Non, écoutes la ligne de basse seule et réécoutes bien Tool, tu te rendras compte de certaines choses… Il y a des clins d’œil. (Sourires mutuels)

U-zine :Igor, ne serais-tu pas la réincarnation d’un des monstres de Lovecraft ?

Igor : Huhuumm, j’aimerais bien. J’adore les tentacules…
Aujourd’hui, il s’est créé une intimité avec Lovecraft qui se renforce au fil du temps. Il a construit toute mon adolescence, a contribué à m’extraire de mon milieu et a pris énormément de décisions dans ma vie.
Curieusement, outre sa présence à travers l’œuvre de Dylath-Leen, il y a beaucoup de choses que je fais instinctivement par vénération pour son œuvre.



U-zine :J’ai aussi appris il y a moins de 2 heures que tu étais dans un autre projet black metal…

Igor : Pas vraiment black. Je dirais plutôt acoustique, avec 2 guitares, où je chante sans voix death à la Alice In Chains (grunge) et teinté d’influences de S.U.P. (death / doom) .
Je joue avec l’un des membres de Syn.
C’est vraiment particulier, ça ne ressemble à rien d’autre, et ça ne respire pas la joie de vivre… (rire).
J’espère un jour avoir l’opportunité de le produire comme pour Dylath-Leen.

U-zine :Dernière question pour toi Kathy : la semaine prochaine (ndlr : le 20 avril) je vais voir Angela Gossow se produire avec Arch Enemy.
Pour moi, il n’y a pas photo entre elle et toi. Tu es largement au dessus au niveau vocal, et en plus tu joues de la guitare sur scène. Qu’est-ce que je vais bien pouvoir lui dire pour la consoler ?


Kathy : D’abord merci ! (rire).
C’est vrai que sa voix colle bien à Arch Enemy, mais par rapport à moi…

U-zine :Il paraît que c’est elle qui, dans une interview, a parlé de Dylath-Leen...

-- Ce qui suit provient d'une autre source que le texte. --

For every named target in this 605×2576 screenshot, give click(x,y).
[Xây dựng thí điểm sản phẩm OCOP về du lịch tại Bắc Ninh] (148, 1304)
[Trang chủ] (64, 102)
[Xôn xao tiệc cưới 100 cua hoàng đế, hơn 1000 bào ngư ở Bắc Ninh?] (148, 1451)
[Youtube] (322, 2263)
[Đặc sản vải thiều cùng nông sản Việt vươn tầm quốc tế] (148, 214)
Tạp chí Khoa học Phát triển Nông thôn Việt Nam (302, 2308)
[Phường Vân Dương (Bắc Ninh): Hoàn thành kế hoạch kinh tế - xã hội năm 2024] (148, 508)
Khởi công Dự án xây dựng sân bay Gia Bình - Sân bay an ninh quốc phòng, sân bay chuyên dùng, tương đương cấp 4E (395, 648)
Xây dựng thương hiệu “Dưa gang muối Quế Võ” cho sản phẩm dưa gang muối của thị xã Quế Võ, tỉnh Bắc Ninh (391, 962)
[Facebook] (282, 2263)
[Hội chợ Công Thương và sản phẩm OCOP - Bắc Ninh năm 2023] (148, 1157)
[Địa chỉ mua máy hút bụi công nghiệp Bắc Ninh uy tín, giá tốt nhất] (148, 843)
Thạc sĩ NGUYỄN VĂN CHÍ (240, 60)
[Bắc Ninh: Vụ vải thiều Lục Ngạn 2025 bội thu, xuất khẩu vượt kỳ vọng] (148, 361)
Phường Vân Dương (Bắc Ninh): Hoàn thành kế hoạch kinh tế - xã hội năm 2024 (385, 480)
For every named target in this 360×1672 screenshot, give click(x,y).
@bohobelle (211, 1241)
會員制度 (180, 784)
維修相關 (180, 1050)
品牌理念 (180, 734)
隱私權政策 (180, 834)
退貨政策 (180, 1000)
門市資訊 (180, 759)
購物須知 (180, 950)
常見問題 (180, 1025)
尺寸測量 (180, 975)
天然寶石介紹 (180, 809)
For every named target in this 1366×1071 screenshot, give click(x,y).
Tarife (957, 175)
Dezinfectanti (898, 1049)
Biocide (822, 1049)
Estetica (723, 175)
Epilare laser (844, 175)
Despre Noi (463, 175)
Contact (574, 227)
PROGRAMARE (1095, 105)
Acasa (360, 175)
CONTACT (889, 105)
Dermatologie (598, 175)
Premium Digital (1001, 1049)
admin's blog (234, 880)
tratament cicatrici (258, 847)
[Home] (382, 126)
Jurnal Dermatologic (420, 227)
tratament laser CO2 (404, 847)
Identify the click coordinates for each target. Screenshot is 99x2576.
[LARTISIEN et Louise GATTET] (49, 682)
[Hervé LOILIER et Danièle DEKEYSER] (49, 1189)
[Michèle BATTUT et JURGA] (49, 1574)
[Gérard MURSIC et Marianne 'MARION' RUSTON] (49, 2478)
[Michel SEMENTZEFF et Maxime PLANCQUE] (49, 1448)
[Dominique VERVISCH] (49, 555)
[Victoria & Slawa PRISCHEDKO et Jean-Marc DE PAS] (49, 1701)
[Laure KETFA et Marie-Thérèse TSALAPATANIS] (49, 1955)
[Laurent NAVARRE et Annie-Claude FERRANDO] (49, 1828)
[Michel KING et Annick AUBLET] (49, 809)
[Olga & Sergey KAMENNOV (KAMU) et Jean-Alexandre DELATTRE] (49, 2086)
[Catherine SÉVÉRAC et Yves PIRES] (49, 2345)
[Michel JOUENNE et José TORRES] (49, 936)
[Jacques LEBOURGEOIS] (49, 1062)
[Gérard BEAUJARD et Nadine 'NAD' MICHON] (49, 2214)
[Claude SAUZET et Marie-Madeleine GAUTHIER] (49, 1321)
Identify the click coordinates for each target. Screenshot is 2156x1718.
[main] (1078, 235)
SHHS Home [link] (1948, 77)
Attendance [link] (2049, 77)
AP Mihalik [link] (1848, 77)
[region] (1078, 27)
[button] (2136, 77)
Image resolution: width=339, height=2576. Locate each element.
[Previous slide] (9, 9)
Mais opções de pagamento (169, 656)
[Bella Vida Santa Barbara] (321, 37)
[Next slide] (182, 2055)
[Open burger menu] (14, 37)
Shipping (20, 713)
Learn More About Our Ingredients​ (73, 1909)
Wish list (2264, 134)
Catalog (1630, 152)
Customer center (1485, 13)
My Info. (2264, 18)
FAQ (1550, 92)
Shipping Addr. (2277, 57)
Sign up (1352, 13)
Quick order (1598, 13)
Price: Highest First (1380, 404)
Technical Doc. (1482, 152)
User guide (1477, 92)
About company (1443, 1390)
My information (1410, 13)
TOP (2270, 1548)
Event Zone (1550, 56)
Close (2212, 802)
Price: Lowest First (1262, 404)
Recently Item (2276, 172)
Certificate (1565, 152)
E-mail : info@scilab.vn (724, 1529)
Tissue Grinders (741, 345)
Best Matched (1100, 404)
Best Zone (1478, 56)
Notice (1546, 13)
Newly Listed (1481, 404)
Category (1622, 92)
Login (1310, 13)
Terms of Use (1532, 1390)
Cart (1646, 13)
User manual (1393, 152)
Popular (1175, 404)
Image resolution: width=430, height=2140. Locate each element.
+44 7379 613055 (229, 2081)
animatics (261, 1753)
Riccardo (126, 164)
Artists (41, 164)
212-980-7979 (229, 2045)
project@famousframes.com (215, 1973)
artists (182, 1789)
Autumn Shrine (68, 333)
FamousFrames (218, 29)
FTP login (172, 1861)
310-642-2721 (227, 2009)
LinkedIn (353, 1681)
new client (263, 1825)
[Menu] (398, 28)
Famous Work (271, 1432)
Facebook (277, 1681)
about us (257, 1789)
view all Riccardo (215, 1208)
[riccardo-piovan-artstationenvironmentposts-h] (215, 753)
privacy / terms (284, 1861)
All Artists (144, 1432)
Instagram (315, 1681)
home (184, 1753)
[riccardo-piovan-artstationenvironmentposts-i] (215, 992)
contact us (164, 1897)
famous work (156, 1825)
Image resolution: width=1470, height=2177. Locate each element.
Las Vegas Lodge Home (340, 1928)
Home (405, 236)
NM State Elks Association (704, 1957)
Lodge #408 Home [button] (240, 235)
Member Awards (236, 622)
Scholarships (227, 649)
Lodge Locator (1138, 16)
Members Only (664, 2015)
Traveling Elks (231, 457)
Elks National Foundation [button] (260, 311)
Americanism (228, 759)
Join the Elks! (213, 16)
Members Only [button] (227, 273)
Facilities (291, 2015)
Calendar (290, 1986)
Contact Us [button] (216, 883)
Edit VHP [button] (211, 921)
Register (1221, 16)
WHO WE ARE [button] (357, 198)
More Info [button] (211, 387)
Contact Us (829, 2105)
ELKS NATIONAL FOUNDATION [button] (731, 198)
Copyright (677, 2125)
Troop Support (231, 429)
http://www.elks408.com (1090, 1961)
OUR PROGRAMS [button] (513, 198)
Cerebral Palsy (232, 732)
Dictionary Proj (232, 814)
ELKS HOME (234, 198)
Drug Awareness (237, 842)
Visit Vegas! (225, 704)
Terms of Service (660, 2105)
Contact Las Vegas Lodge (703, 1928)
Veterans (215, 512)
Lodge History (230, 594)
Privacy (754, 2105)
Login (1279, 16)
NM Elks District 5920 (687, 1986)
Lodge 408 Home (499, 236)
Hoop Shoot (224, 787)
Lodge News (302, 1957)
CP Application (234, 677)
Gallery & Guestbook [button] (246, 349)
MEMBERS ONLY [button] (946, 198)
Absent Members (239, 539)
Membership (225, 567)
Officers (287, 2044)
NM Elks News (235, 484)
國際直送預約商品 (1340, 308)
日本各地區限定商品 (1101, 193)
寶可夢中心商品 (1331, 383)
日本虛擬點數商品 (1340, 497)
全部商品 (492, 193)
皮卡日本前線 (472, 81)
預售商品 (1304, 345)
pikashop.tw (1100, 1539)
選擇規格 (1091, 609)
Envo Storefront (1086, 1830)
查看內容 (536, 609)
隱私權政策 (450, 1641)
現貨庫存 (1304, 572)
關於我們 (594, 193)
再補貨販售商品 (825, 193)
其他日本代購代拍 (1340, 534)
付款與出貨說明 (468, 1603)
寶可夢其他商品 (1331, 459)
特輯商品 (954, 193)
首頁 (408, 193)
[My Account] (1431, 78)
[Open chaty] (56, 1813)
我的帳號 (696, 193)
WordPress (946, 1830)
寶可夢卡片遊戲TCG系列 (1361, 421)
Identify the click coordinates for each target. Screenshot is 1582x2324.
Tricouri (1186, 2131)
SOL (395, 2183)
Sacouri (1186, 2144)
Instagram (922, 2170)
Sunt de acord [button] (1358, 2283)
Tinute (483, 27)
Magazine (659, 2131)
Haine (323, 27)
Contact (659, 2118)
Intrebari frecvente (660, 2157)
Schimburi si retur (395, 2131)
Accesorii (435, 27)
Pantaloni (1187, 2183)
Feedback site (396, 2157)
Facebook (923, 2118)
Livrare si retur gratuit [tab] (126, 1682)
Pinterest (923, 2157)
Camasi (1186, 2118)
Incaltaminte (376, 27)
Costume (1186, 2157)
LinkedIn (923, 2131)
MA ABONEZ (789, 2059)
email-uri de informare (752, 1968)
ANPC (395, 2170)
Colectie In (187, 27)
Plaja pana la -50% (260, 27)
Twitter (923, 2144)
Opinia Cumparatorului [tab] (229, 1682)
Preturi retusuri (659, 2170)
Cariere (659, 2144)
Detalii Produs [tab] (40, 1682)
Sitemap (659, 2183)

Kathy : Oui et même mieux que ça !
Elle devait écrire un bouquin sur les femmes dans le Metal et elle m’avait fait l’honneur de me choisir ainsi que Dylath-Leen pour la France. Je l’en remercie. On était rentré en contact avec elle il y a quelques années, mais apparemment, ce projet a pris beaucoup de retard… (rire).

Voilà, je vous remercie pour cette interview ainsi que vos côtés un peu plus personnels dévoilés. Je vous souhaite beaucoup de réussite avec Semeïon, qui sera chroniqué sur U-zine dans quelques semaines.